On peut dès lors supposer que les stimuli de l’hémiespace
“éteint” ont atteint un niveau de représentation catégoriel.
Autre explication : il est possible que les stimuli
contralésionnels aient été partiellement activés.
En d’autres termes, le stimulus ipsilatéral pourrait
“amorcer” le stimulus controlatéral, suffisamment pour
générer de bonnes performances d’appariement
même/différent même si l’amorçage n’est pas suffisant
pour permettre leur identification.
Le traitement du stimulus sur lequel la tâche doit être
effectuée sera dès lors plus rapide puisque le premier
stimulus aura déjà activé une part de sa représentation.
Dans le cas de l'expérience de Berti et al., quand deux
stimuli sont les mêmes, l'objet présenté du côté intact va
entraîner un bénéfice dû à l'amorçage sur le stimulus
présenté du côté éteint.
Par contre, quand les deux stimuli sont différents, ils n'ont
aucun lien permettant l'amorçage et les sujets
effectueraient dès lors une décision par défaut.

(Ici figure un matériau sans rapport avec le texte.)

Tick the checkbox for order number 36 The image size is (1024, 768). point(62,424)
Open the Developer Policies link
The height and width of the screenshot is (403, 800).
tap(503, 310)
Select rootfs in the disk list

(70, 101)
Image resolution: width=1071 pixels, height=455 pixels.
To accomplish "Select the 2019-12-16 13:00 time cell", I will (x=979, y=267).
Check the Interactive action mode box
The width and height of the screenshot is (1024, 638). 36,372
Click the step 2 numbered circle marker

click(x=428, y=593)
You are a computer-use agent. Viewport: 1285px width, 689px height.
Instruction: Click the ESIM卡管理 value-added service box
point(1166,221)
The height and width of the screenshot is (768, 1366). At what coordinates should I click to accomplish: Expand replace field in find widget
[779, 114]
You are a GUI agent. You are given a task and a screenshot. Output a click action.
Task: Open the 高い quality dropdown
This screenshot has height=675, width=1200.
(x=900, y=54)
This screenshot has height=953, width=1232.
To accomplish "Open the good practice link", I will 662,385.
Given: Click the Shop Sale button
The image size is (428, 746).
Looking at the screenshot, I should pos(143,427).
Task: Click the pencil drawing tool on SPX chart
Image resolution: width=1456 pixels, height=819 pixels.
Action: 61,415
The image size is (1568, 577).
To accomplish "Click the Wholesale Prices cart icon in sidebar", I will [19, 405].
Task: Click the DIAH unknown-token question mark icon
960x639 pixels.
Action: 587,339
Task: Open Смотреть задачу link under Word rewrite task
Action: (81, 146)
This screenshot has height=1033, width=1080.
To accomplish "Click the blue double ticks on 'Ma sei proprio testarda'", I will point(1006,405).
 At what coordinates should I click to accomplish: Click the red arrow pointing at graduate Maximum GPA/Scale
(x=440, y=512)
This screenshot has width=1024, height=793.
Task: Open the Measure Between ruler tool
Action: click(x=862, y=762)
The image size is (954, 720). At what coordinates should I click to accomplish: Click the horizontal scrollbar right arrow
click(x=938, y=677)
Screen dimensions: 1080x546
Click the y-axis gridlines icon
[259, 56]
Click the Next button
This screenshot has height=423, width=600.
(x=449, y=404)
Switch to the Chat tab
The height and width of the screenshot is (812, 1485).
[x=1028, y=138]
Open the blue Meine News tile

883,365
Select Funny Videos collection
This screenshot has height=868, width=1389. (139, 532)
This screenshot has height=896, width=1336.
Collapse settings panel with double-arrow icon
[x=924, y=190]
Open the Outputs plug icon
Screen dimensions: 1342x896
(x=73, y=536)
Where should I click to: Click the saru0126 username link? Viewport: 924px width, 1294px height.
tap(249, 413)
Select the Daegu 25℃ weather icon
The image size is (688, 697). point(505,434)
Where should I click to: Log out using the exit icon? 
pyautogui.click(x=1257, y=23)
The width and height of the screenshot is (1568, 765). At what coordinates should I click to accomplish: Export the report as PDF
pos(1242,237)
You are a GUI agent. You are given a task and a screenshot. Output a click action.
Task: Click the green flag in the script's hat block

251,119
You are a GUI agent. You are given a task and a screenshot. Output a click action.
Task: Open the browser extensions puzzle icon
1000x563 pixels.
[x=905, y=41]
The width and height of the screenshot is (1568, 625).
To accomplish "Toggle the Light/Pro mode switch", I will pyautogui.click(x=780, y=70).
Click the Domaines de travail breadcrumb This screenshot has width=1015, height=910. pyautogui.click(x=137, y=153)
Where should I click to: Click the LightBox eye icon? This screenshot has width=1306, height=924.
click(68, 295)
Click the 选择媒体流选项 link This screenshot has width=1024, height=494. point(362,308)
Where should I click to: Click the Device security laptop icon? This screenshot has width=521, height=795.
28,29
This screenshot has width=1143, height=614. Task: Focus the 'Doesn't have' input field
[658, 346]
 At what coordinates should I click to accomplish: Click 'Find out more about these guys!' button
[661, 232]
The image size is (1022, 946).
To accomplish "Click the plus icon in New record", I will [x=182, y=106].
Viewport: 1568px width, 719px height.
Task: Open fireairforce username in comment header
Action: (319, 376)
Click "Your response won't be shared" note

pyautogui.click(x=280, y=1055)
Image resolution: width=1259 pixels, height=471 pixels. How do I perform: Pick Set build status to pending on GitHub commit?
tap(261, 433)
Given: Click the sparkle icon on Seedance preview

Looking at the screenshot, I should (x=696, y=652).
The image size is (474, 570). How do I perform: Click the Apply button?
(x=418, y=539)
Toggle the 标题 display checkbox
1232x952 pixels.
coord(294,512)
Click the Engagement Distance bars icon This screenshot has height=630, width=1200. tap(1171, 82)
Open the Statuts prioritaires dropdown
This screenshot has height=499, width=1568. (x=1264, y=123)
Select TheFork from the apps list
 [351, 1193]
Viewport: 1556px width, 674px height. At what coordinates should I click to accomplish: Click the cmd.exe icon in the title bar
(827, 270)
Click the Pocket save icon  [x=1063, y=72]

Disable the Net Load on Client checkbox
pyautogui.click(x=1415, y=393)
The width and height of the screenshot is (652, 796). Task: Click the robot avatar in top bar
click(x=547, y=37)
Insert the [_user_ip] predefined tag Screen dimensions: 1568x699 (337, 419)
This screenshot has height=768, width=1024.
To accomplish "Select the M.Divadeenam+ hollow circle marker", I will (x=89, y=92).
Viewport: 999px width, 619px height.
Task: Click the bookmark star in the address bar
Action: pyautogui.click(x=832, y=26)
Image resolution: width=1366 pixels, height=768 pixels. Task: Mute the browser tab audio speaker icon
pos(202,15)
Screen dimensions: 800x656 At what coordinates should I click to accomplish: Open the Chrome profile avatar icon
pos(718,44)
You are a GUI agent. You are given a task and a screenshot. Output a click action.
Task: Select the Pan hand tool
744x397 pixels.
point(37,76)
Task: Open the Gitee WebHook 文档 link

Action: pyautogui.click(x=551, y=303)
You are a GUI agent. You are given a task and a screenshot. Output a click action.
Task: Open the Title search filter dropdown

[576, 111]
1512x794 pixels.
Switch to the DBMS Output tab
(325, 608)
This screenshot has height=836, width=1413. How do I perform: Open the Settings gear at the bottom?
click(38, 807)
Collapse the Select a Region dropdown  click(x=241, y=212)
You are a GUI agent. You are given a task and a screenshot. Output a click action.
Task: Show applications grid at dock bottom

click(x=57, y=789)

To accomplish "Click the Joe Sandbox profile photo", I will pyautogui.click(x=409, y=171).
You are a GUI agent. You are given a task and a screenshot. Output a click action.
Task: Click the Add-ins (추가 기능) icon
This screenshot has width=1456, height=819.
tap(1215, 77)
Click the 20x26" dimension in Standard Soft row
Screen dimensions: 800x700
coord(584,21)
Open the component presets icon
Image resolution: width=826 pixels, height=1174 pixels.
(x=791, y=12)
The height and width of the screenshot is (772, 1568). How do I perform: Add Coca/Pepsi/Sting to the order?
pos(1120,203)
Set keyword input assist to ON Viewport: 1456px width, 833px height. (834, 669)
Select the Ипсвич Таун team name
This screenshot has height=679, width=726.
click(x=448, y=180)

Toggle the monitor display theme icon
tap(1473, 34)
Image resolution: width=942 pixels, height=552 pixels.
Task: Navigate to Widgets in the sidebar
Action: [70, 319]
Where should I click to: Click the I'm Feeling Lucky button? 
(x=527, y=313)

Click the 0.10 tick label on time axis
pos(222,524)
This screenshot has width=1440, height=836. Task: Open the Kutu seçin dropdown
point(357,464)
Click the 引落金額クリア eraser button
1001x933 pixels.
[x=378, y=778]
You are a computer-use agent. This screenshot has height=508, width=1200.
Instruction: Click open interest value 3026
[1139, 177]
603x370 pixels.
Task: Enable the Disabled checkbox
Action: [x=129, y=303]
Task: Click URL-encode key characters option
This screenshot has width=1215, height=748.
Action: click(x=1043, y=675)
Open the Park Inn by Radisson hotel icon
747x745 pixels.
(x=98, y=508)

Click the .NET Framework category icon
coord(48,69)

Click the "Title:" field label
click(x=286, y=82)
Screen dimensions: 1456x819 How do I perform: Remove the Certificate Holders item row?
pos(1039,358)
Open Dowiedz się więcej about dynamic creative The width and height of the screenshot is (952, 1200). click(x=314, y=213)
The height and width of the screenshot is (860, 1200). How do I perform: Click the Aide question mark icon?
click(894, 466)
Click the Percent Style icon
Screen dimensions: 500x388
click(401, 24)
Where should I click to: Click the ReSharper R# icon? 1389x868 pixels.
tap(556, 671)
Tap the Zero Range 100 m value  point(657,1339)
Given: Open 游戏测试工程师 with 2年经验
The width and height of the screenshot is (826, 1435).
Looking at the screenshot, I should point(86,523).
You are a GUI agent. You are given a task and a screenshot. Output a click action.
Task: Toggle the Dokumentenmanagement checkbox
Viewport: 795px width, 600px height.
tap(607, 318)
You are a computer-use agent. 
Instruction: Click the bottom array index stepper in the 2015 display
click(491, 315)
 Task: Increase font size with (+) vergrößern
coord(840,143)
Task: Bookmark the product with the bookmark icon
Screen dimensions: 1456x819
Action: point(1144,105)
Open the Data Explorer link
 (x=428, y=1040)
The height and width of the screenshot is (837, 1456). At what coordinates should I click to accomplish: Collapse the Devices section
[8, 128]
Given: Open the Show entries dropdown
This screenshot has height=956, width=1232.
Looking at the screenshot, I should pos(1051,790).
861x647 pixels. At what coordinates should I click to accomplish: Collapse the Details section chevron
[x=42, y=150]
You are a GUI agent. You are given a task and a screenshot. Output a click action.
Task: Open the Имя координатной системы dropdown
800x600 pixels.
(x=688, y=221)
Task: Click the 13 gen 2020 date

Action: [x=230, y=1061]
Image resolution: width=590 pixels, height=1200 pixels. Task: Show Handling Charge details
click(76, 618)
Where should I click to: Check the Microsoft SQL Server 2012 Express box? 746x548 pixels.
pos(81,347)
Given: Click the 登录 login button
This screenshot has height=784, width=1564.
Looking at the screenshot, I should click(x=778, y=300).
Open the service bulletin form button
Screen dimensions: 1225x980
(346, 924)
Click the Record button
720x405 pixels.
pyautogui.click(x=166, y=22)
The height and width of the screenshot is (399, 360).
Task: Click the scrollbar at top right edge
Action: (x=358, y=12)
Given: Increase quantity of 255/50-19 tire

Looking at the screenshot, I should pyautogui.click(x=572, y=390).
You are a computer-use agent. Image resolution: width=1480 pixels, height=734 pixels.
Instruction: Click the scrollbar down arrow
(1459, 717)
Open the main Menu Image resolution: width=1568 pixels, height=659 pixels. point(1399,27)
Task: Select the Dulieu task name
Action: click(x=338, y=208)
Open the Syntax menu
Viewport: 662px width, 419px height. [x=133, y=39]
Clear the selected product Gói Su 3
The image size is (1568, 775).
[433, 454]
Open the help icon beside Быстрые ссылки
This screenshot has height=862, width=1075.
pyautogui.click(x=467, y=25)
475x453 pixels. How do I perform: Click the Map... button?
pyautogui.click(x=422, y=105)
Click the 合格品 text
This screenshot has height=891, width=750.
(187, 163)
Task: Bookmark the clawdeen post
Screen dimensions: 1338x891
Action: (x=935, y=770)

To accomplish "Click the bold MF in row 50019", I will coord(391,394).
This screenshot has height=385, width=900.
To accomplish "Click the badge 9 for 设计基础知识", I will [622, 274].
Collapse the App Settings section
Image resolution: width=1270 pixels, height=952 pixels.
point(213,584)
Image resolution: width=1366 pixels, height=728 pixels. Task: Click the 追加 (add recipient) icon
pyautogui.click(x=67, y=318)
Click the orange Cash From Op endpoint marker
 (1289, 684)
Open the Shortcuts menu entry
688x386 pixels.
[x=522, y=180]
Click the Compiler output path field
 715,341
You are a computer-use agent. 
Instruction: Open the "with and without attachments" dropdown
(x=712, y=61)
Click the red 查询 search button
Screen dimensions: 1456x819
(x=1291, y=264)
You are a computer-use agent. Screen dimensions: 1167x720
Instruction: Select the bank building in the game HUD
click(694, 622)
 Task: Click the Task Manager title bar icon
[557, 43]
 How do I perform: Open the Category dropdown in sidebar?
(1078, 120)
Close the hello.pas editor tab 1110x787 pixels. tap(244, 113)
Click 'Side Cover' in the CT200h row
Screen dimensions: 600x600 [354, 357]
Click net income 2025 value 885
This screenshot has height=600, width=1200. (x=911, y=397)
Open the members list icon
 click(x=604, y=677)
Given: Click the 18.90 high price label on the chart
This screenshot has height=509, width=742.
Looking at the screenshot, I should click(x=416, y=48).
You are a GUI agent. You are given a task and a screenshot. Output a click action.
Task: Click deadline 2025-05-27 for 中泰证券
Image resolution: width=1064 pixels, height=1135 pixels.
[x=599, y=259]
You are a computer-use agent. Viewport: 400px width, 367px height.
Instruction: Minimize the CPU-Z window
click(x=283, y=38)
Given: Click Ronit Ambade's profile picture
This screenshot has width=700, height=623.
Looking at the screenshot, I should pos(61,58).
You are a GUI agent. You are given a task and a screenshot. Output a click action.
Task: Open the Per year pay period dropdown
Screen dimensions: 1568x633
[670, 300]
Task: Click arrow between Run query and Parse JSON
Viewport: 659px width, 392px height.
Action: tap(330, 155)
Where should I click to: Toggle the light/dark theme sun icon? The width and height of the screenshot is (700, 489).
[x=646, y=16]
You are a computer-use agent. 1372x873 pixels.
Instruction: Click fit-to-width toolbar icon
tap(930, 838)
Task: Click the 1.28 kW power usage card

Une manière d’éviter l’amorçage entre stimuli ipsi- et
contro-latéraux est d’utiliser des présentations successives
des stimuli plutôt que simultanées.
Fuentes & Humphreys (1996) : tâche dans laquelle les
patients devaient apparier des stimuli successifs présentés
au point de fixation, sur base de l’identité de lettre.
Ces lettres-cibles pouvaient être accompagnées soit par
deux signes +, soit par un signe + et une lettre (le
distracteur), apparaissant à droite ou à gauche de la cible.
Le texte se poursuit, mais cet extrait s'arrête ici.